There is pressure on both ends of the family. Half of Gen Xers who care for their parents also have a child under 18, and 56% financially support their parents, their kids, or both. At the same time, almost one third of adults aged 18 to 34 live at home, a number that has surged more than 87% over the past two decades.
Put those together and the math gets crowded fast. The same household can hold a grandparent who needs support, a working couple in their peak earning years, and an adult child who moved back. Three generations, one kitchen.
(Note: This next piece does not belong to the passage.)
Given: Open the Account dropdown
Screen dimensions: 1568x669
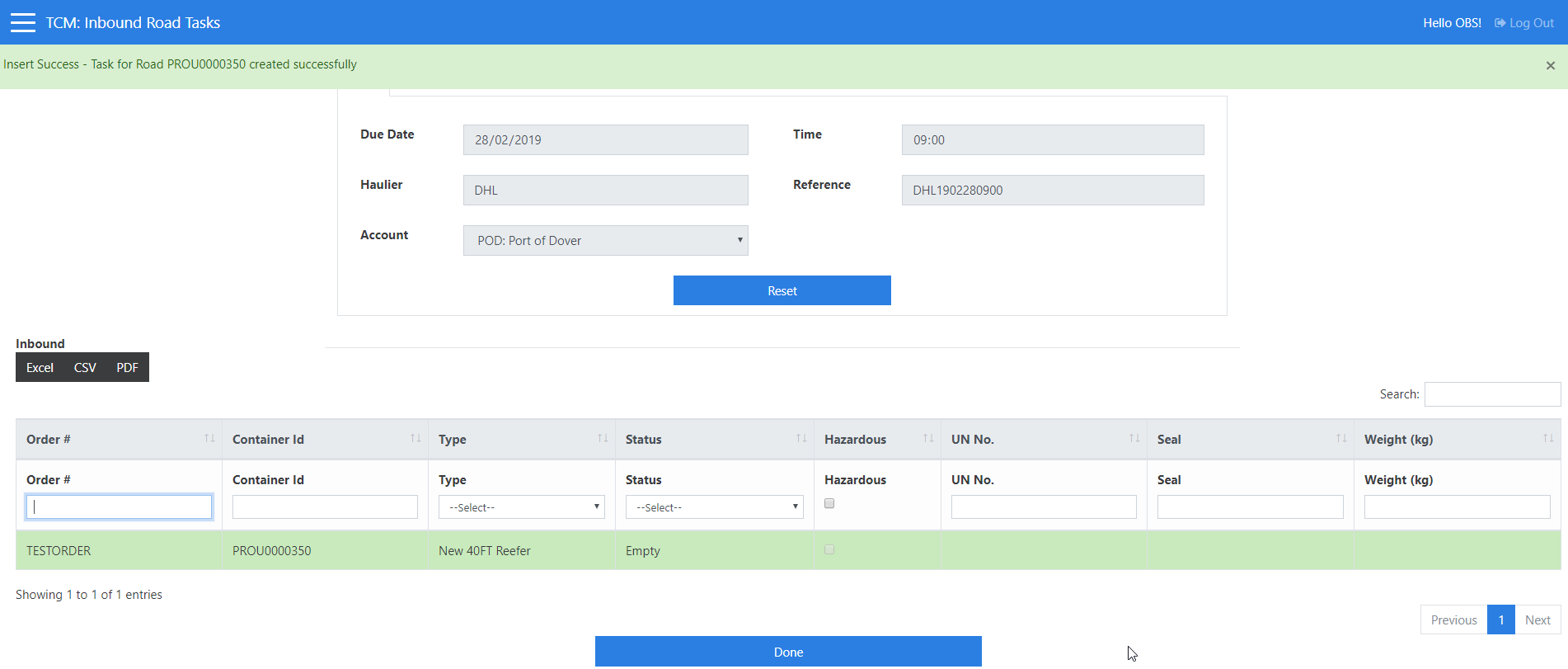Looking at the screenshot, I should 605,241.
The Numbers Are Smaller Than the Headlines, but the Trend Is Real
Definitions matter here, and they explain why estimates vary. Census data puts the figure at about 6 million U.S. households, roughly 7.2% of family households and 4.7% of all households. The home-purchase share is higher because it measures new buying decisions, not the existing housing stock. Both numbers can be true at once, and read together they point the same way: More families are choosing to live close.
Builders Add Flexible Rooms and Single-Level Layouts for Bigger Households
A house built for two does not automatically work for six. As demand grows, some architects and builders are responding with flexible designs, including accessible bathroom features and multi-purpose main-floor rooms that can convert to bedrooms as needs change. Single-level living has gained ground, with 21% of people 55 and older naming ranch-style homes as their dream home.
The same logic extends outdoors, where three generations can spread out. Indoor square footage gets tight when grandparents, parents, and kids all want to gather at once. A defined, weather-protected outdoor space gives everyone a place to land without competing for the same room. For owners building a permanent backyard gathering spot, a covered aluminum pergola from The Luxury Pergola adds shade for older adults and open air for kids in a space that stays usable across seasons.
Why the Family Home Is Becoming the Hub Again
For most of the past half-century, the cultural script ran the other way: kids grew up, moved out, and visited on holidays. The current data describes a reversal. With caregiving demands rising and housing costs high, the home is turning back into a shared base rather than a launchpad.
The notable part is who is steering it. This is not nostalgia from one generation. It is a strategy adopted by buyers in their working prime, with a younger generation following the same path. Whether it holds as interest rates and home prices move is the open question. For now, more families are choosing to put everyone under one roof, and the buyers leading that choice are the ones still in the middle of their careers.